3.  The ability to love his disciple and to take on his/her suffering

It was said of one Father of the Desert: “He possessed love, and many came to him”.

“He possessed love” – an indispensable quality for a spiritual Father or Mother. Insight into other people’s hearts would be destructive if it were not accompanied by loving compassion. If we cannot love others, we will have little ability to heal them.

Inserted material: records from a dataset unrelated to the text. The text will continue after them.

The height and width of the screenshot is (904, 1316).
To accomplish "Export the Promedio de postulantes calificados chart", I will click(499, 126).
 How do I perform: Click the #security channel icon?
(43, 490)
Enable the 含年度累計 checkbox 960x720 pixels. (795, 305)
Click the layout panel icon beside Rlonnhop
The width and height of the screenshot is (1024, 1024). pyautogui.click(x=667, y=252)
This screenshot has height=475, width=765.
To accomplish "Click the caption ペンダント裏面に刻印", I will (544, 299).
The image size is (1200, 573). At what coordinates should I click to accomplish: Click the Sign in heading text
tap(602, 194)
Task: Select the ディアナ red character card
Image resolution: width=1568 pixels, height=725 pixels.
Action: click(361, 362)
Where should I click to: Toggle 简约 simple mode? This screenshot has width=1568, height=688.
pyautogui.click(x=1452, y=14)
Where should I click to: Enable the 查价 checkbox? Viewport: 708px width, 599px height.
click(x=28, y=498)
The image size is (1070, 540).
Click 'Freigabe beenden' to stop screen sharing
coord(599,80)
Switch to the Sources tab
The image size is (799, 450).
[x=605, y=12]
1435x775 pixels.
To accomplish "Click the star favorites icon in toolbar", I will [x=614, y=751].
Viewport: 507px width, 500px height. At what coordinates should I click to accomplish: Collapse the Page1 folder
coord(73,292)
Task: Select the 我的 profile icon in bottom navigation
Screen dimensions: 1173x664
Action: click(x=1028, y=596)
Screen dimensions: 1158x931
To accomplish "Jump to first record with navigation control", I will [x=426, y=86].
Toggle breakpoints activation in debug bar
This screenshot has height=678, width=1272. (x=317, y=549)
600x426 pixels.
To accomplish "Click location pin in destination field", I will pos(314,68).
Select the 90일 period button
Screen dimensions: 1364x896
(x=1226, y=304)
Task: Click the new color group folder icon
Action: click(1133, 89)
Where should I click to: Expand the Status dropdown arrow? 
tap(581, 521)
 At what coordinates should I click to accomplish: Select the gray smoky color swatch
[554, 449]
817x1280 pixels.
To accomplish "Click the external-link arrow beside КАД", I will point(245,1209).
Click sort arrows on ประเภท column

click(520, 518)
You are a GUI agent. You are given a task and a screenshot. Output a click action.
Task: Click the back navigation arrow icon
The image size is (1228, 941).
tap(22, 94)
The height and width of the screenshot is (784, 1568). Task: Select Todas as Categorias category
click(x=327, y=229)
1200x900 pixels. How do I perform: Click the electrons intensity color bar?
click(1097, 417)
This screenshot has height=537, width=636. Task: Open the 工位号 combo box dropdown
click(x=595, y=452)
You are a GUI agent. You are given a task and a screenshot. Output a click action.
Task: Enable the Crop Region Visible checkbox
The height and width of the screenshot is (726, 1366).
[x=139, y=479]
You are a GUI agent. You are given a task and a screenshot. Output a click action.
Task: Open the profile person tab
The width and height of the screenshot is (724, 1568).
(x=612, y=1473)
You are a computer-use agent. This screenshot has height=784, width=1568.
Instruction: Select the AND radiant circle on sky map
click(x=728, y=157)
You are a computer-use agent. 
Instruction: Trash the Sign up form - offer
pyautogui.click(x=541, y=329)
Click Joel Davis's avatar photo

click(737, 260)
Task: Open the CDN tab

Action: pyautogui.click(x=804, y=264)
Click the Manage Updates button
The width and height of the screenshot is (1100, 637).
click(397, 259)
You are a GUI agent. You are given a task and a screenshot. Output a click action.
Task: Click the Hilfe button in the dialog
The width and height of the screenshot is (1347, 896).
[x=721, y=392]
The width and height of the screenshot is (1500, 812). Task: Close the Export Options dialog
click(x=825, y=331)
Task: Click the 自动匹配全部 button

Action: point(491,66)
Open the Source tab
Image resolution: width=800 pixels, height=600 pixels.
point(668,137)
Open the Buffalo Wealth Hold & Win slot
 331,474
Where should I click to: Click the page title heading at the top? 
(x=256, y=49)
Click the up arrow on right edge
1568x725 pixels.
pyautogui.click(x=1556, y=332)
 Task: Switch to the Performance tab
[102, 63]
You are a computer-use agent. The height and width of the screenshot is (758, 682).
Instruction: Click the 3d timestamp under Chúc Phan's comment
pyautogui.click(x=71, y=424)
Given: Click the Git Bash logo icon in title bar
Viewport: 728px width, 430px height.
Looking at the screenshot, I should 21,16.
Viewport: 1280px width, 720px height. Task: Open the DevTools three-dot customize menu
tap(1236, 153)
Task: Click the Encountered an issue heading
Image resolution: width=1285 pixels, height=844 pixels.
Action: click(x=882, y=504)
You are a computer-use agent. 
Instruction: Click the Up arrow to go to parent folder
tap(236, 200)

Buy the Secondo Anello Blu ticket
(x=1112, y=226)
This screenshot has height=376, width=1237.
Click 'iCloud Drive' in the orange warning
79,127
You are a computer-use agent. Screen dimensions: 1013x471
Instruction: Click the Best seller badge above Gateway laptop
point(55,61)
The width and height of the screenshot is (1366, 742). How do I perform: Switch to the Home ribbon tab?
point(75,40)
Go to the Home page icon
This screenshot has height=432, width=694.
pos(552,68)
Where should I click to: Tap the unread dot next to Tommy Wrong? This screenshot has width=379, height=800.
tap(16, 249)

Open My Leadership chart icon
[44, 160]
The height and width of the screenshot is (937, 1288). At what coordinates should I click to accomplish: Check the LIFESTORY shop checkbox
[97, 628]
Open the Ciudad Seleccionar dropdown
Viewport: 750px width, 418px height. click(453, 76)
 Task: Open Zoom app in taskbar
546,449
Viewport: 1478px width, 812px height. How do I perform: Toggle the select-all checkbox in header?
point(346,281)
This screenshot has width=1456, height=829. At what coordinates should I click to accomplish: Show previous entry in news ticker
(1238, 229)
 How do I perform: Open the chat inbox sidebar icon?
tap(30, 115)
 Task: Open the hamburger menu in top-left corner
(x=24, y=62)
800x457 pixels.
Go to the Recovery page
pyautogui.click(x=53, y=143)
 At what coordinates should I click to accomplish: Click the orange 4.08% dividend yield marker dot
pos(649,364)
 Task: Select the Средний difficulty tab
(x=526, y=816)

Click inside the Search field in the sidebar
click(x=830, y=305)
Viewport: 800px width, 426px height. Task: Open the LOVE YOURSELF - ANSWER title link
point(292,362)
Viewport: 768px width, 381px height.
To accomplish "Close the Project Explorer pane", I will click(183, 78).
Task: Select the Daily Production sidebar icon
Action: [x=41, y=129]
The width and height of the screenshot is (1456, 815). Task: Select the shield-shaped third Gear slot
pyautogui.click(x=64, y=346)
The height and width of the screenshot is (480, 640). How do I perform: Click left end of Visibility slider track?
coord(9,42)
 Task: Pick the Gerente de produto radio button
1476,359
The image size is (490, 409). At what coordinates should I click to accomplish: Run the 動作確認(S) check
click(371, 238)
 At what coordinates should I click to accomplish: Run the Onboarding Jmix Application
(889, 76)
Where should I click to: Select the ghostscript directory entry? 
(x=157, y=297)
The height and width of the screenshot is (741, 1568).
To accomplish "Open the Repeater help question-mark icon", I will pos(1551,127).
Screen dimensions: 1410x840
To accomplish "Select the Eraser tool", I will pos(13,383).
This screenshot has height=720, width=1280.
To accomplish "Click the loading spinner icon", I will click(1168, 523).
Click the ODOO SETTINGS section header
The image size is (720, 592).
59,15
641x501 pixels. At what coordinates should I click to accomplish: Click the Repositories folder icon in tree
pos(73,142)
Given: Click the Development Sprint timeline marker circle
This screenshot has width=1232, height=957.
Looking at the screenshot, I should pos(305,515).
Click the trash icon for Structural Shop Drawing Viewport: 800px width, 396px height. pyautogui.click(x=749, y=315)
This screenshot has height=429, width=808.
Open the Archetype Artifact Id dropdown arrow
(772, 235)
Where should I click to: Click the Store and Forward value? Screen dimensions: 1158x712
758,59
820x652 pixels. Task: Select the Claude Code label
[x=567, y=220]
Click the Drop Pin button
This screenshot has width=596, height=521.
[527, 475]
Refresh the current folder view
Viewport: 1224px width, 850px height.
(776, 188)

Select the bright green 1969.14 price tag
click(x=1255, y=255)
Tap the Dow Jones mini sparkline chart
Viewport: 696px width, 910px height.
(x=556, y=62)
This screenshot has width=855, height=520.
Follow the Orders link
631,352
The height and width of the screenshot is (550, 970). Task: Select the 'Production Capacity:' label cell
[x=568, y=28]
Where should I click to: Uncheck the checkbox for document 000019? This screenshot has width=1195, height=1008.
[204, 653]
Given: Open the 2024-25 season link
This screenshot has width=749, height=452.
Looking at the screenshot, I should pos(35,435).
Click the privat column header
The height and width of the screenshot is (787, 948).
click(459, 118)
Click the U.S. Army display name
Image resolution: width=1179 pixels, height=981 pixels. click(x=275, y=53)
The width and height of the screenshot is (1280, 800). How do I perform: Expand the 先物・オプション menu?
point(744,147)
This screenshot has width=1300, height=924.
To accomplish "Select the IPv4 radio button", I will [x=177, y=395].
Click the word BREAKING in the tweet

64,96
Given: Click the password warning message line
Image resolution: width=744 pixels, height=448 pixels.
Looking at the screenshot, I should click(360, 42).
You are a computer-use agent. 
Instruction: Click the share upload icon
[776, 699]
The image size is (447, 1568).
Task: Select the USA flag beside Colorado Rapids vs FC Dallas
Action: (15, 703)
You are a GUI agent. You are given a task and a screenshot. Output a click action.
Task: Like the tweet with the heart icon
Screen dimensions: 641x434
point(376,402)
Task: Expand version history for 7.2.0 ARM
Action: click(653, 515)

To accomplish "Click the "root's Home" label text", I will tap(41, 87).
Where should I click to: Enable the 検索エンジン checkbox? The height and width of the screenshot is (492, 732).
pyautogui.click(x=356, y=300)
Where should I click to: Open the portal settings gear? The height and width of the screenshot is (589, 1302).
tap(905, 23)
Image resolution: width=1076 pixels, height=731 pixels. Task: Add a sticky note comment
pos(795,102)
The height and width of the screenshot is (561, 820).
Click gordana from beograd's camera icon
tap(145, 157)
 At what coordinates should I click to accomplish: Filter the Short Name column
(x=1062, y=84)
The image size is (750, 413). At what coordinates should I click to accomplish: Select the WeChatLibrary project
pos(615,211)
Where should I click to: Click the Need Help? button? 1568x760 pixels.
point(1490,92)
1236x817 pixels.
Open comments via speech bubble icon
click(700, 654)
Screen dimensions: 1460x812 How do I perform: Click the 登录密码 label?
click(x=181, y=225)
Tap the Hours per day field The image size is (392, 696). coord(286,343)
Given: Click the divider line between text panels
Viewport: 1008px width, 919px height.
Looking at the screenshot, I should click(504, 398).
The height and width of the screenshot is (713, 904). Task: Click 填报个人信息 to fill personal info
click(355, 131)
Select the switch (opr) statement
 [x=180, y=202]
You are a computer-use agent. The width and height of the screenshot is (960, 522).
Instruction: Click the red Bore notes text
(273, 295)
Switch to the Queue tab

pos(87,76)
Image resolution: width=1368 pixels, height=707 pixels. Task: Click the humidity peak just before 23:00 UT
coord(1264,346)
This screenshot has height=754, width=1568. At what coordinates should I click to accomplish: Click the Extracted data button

The capacity to love one’s disciple is shown in a number of ways:

*  Interceding for the disciple in prayer

I care for you more than you care for yourself. I am bearing your burdens and your offences. You are like someone sitting under a shady tree. I would gladly lay down my life for you.
Barsanuphius the Elder

*  Encouraging the disciple

A brother asked Abba Sisoes, saying, “What shall I do, Abba, for I have fallen?” The old man answered, “Get up again.” The brother said, “I got up and I fell again. ”The old man continued, “Get up again and again”. The brother asked, “Till when?” The old man answered, “Until you have been overcome either by virtue or by sin”.
Sayings of the Desert Fathers, Sisoes, 38

“I tell you that there are many who have tormented their flesh, and because they did this without discernment, they came away devoid of profit. Our mouth smells of fasting; we know all the Scriptures by heart; we have devoured the psalms that come from the heart of David; but we do not know what God required of us”.

Lives of the Desert Fathers V, X,

*  Leaving the disciple free and not attached to the Abba

Do not force people’s free will, but sow in hope; for our Lord did not compel anyone, but He preached the good news, and those who wished listened to Him.
Barsanuphius the Elder

*  ‘Sponsoring’ the disciple.

The spiritual father sometimes took up the role of a sponsor (anadochus), or scapegoat for the disciple, taking responsibility for the other’s past sins and present struggles. Barsanuphius did this for Dorotheus of Gaza who was struggling with unresolved sexual difficulties.

The Icon of St John and his disciple Prochorus portrays some of these features of spiritual fatherhood. The two are sitting outside a dark cave, a symbol of ignorance. The conversation of these two will lead the disciple out of darkness into illumination. Prochorus is attentive, waiting to hear a word from John. John’s hand points to Prochorus, indicating that he is passing on ‘a word’. “The word who is life – this is our subject” (1 John 1:1).

But John’s head is turned towards the Spirit who speaks in his ear. The word that John passes on is not his word, but a word he has heard from the Lord.